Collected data
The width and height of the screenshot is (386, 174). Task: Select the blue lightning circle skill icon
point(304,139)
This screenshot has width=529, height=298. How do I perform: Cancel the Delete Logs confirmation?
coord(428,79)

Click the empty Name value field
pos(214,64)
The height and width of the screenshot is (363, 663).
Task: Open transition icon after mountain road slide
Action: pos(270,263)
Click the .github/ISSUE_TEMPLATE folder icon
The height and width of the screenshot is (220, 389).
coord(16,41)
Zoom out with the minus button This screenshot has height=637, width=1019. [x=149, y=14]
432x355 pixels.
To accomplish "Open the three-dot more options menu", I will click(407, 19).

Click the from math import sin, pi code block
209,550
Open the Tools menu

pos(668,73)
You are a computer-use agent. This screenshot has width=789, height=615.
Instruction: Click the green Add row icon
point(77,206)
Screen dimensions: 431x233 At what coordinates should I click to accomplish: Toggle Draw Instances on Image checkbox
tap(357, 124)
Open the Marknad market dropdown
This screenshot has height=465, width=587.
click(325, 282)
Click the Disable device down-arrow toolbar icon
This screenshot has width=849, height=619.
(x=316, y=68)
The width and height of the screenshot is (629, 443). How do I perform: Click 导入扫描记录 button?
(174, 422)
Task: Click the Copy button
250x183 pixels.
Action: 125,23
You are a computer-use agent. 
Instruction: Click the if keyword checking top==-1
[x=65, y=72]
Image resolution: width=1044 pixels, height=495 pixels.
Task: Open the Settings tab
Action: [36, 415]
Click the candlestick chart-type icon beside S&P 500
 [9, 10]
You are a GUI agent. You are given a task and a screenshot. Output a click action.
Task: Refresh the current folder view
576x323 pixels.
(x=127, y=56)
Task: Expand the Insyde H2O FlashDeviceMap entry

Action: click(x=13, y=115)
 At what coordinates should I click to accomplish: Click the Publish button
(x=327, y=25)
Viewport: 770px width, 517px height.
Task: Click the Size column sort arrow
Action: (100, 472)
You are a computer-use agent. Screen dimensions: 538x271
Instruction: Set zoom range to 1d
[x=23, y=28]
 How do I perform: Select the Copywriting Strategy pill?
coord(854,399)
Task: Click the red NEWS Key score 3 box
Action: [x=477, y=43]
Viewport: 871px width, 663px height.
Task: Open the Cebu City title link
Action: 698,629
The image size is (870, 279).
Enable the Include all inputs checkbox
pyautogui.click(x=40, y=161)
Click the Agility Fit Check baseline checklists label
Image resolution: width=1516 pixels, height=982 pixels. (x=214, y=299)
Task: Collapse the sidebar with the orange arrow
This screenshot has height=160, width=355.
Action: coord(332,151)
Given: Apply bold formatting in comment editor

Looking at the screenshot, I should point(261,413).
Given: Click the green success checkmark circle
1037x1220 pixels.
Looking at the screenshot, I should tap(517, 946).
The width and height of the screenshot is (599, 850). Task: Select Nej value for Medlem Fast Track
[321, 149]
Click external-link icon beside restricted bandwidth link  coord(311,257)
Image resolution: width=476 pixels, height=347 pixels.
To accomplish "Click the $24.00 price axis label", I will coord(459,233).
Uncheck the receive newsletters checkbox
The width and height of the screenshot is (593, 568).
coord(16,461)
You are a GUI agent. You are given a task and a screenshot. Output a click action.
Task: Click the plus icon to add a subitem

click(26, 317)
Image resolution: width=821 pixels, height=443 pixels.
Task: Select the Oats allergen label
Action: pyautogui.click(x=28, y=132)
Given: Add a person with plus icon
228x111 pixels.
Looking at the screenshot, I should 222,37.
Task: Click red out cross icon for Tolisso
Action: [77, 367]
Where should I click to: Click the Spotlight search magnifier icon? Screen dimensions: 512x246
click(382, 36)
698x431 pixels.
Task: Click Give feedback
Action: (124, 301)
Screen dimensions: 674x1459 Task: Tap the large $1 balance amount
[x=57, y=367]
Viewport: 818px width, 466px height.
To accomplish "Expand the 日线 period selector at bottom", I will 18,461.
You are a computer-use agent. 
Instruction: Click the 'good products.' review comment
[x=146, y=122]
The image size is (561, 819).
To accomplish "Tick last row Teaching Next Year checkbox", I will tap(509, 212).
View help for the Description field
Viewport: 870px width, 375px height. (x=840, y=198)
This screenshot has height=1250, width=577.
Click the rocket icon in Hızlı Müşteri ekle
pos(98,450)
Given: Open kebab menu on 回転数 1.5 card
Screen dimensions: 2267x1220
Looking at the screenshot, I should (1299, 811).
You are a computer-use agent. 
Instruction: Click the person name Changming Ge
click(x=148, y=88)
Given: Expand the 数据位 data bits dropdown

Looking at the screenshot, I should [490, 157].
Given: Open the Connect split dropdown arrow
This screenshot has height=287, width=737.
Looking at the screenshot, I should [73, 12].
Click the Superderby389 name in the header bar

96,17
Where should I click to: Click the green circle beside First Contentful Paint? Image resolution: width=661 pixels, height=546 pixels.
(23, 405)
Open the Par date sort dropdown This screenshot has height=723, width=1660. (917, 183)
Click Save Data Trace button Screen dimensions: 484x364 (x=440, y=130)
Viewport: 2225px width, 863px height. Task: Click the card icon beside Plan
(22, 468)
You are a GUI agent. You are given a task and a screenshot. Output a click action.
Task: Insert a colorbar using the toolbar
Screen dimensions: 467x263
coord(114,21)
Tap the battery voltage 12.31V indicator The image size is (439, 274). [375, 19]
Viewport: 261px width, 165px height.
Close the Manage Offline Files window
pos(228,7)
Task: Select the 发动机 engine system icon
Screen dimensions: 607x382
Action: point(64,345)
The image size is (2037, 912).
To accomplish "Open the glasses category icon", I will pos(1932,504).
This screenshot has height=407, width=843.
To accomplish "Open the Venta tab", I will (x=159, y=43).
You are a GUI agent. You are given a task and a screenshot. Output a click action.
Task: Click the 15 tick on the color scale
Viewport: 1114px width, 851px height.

WORK ITEM |
Copy out the full set of entries without altering anything.

RESPONSE BOX |
The width and height of the screenshot is (386, 174). Task: Select the blue lightning circle skill icon
point(304,139)
This screenshot has width=529, height=298. How do I perform: Cancel the Delete Logs confirmation?
coord(428,79)

Click the empty Name value field
pos(214,64)
The height and width of the screenshot is (363, 663).
Task: Open transition icon after mountain road slide
Action: pos(270,263)
Click the .github/ISSUE_TEMPLATE folder icon
The height and width of the screenshot is (220, 389).
coord(16,41)
Zoom out with the minus button This screenshot has height=637, width=1019. [x=149, y=14]
432x355 pixels.
To accomplish "Open the three-dot more options menu", I will click(407, 19).

Click the from math import sin, pi code block
209,550
Open the Tools menu

pos(668,73)
You are a computer-use agent. This screenshot has width=789, height=615.
Instruction: Click the green Add row icon
point(77,206)
Screen dimensions: 431x233 At what coordinates should I click to accomplish: Toggle Draw Instances on Image checkbox
tap(357, 124)
Open the Marknad market dropdown
This screenshot has height=465, width=587.
click(325, 282)
Click the Disable device down-arrow toolbar icon
This screenshot has width=849, height=619.
(x=316, y=68)
The width and height of the screenshot is (629, 443). How do I perform: Click 导入扫描记录 button?
(174, 422)
Task: Click the Copy button
250x183 pixels.
Action: 125,23
You are a computer-use agent. 
Instruction: Click the if keyword checking top==-1
[x=65, y=72]
Image resolution: width=1044 pixels, height=495 pixels.
Task: Open the Settings tab
Action: [36, 415]
Click the candlestick chart-type icon beside S&P 500
 [9, 10]
You are a GUI agent. You are given a task and a screenshot. Output a click action.
Task: Refresh the current folder view
576x323 pixels.
(x=127, y=56)
Task: Expand the Insyde H2O FlashDeviceMap entry

Action: click(x=13, y=115)
 At what coordinates should I click to accomplish: Click the Publish button
(x=327, y=25)
Viewport: 770px width, 517px height.
Task: Click the Size column sort arrow
Action: (100, 472)
You are a computer-use agent. Screen dimensions: 538x271
Instruction: Set zoom range to 1d
[x=23, y=28]
 How do I perform: Select the Copywriting Strategy pill?
coord(854,399)
Task: Click the red NEWS Key score 3 box
Action: [x=477, y=43]
Viewport: 871px width, 663px height.
Task: Open the Cebu City title link
Action: 698,629
The image size is (870, 279).
Enable the Include all inputs checkbox
pyautogui.click(x=40, y=161)
Click the Agility Fit Check baseline checklists label
Image resolution: width=1516 pixels, height=982 pixels. (x=214, y=299)
Task: Collapse the sidebar with the orange arrow
This screenshot has height=160, width=355.
Action: coord(332,151)
Given: Apply bold formatting in comment editor

Looking at the screenshot, I should point(261,413).
Given: Click the green success checkmark circle
1037x1220 pixels.
Looking at the screenshot, I should tap(517, 946).
The width and height of the screenshot is (599, 850). Task: Select Nej value for Medlem Fast Track
[321, 149]
Click external-link icon beside restricted bandwidth link  coord(311,257)
Image resolution: width=476 pixels, height=347 pixels.
To accomplish "Click the $24.00 price axis label", I will coord(459,233).
Uncheck the receive newsletters checkbox
The width and height of the screenshot is (593, 568).
coord(16,461)
You are a GUI agent. You are given a task and a screenshot. Output a click action.
Task: Click the plus icon to add a subitem

click(26, 317)
Image resolution: width=821 pixels, height=443 pixels.
Task: Select the Oats allergen label
Action: pyautogui.click(x=28, y=132)
Given: Add a person with plus icon
228x111 pixels.
Looking at the screenshot, I should 222,37.
Task: Click red out cross icon for Tolisso
Action: [77, 367]
Where should I click to: Click the Spotlight search magnifier icon? Screen dimensions: 512x246
click(382, 36)
698x431 pixels.
Task: Click Give feedback
Action: (124, 301)
Screen dimensions: 674x1459 Task: Tap the large $1 balance amount
[x=57, y=367]
Viewport: 818px width, 466px height.
To accomplish "Expand the 日线 period selector at bottom", I will 18,461.
You are a computer-use agent. 
Instruction: Click the 'good products.' review comment
[x=146, y=122]
The image size is (561, 819).
To accomplish "Tick last row Teaching Next Year checkbox", I will tap(509, 212).
View help for the Description field
Viewport: 870px width, 375px height. (x=840, y=198)
This screenshot has height=1250, width=577.
Click the rocket icon in Hızlı Müşteri ekle
pos(98,450)
Given: Open kebab menu on 回転数 1.5 card
Screen dimensions: 2267x1220
Looking at the screenshot, I should (1299, 811).
You are a computer-use agent. 
Instruction: Click the person name Changming Ge
click(x=148, y=88)
Given: Expand the 数据位 data bits dropdown

Looking at the screenshot, I should [490, 157].
Given: Open the Connect split dropdown arrow
This screenshot has height=287, width=737.
Looking at the screenshot, I should [73, 12].
Click the Superderby389 name in the header bar

96,17
Where should I click to: Click the green circle beside First Contentful Paint? Image resolution: width=661 pixels, height=546 pixels.
(23, 405)
Open the Par date sort dropdown This screenshot has height=723, width=1660. (917, 183)
Click Save Data Trace button Screen dimensions: 484x364 (x=440, y=130)
Viewport: 2225px width, 863px height. Task: Click the card icon beside Plan
(22, 468)
You are a GUI agent. You are given a task and a screenshot. Output a click action.
Task: Insert a colorbar using the toolbar
Screen dimensions: 467x263
coord(114,21)
Tap the battery voltage 12.31V indicator The image size is (439, 274). [375, 19]
Viewport: 261px width, 165px height.
Close the Manage Offline Files window
pos(228,7)
Task: Select the 发动机 engine system icon
Screen dimensions: 607x382
Action: point(64,345)
The image size is (2037, 912).
To accomplish "Open the glasses category icon", I will pos(1932,504).
This screenshot has height=407, width=843.
To accomplish "Open the Venta tab", I will (x=159, y=43).
You are a GUI agent. You are given a task and a screenshot. Output a click action.
Task: Click the 15 tick on the color scale
Viewport: 1114px width, 851px height.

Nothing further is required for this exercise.